Here's the core instrumentation pattern I now use (Python with openai and opentelemetry-api):

from opentelemetry import trace
from opentelemetry.exporter.otlp.proto.http.trace_exporter import OTLPSpanExporter
from opentelemetry.sdk.trace import TracerProvider
from opentelemetry.sdk.trace.export import BatchSpanProcessor
import openai

# Set up tracer
provider = TracerProvider()
exporter = OTLPSpanExporter(endpoint="http://localhost:4318/v1/traces")
provider.add_span_processor(BatchSpanProcessor(exporter))
trace.set_tracer_provider(provider)
tracer = trace.get_tracer(__name__)

def call_llm_with_tracing(prompt, user_id=None):
    with tracer.start_as_current_span("llm_call") as span:
        span.set_attribute("user.id", user_id or "anonymous")
        span.set_attribute("prompt.length", len(prompt))

        # Capture before
        start = time.time()

        response = openai.ChatCompletion.create(
            model="gpt-4",
            messages=[{"role": "user", "content": prompt}]
        )

        # Capture after
        latency = time.time() - start
        input_tokens = response["usage"]["prompt_tokens"]
        output_tokens = response["usage"]["completion_tokens"]
        cost = input_tokens * 0.03/1000 + output_tokens * 0.06/1000  # GPT-4 rates

        span.set_attribute("llm.latency_ms", latency * 1000)
        span.set_attribute("llm.token.input", input_tokens)
        span.set_attribute("llm.token.output", output_tokens)
        span.set_attribute("llm.cost_usd", cost)
        span.set_attribute("http.status_code", response["choices"][0]["finish_reason"])

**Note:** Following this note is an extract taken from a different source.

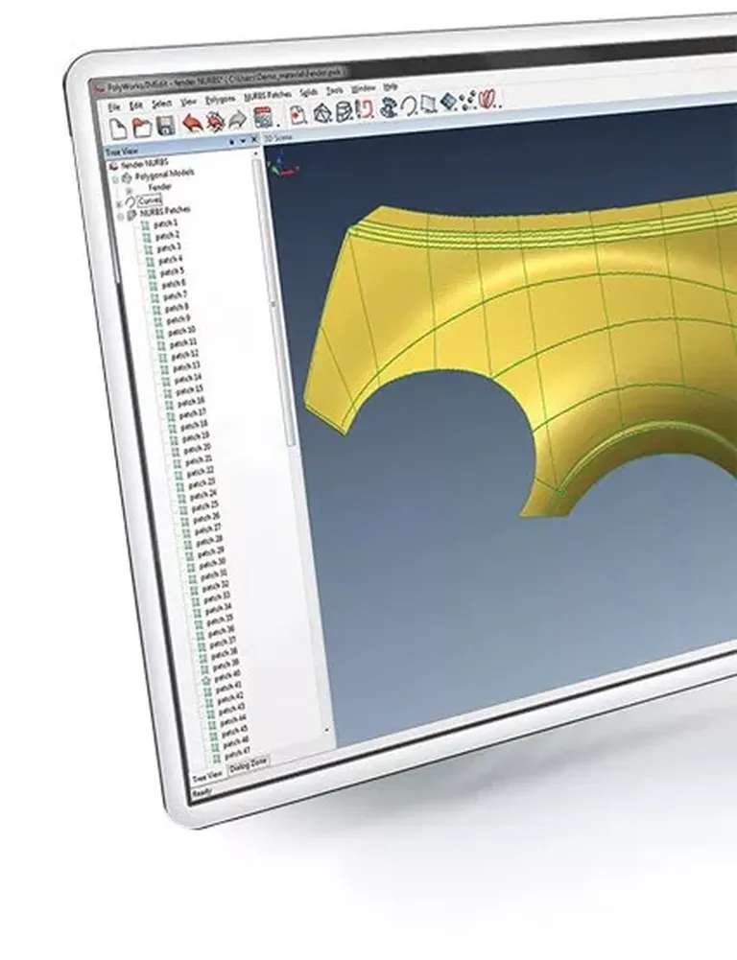Switch to the Dialog Zone tab
The height and width of the screenshot is (960, 737).
coord(249,765)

        # Also log the response snippet (be careful with PII)
        if output_tokens < 500:  # only log short responses
            span.set_attribute("llm.response_snippet", response["choices"][0]["message"]["content"][:200])

        return response

With spans exported to a backend like Jaeger, Grafana Tempo, or even a lightweight service like Observe (I found that one while searching for simple OTLP receivers), I could now filter by cost > $1 or latency > 30s and immediately see the root cause. That infinite loop showed up as a single span with 80k input tokens — obvious once you look at it.

Building the Dashboard

Once traces were flowing, I set up a simple Grafana dashboard with:

Cost by user (bar chart, top 10 spenders)
Average latency over time (time series, broken down by model)
Token usage distribution (histogram of input tokens per request)
Error rate (requests where finish_reason wasn't 'stop' — often indicates hallucination or truncation)

Detecting hallucination patterns is tricky, but I found a heuristic: requests where finish_reason is length (truncated) have higher hallucination risk. We added an alert for any user exceeding 5 truncated responses in 5 minutes.

Lessons Learned & Trade-offs

OpenTelemetry is powerful but has a learning curve. Getting sampling right is critical — you don't want to trace every single request if you handle millions. We used head-based sampling (trace every 1 in 100 requests, but always trace errors).
Cost tracking is never fully accurate unless you track token counts at the API call level. OpenAI's pricing varies by model and region, but even a rough estimate saved us from surprises.
Tracing adds latency. The instrumentation itself is cheap (microseconds), but shipping spans to an exporter can block if not configured asynchronously. Use BatchSpanProcessor and offload to background thread.
When NOT to use this: For very high-throughput apps (>10k req/s), you'll need sampling or switch to metric-based monitoring (e.g., Prometheus counters) instead of full traces. Also, if you're prototyping, just use print() — but add structured logging from day one.

What I'd Do Differently Next Time

I'd implement this before the first production deployment. Seriously. The cost of retrofitting observability was two weeks of refactoring and one very expensive night. I'd also set up budget alerts on the OpenAI usage dashboard (they have them, but they're email-only — we missed ours because it went to spam).

So, what's your setup look like? Are you tracing your LLM calls, or just winging it with logs? I'd love to hear war stories from others who've been burned by invisible cost monsters.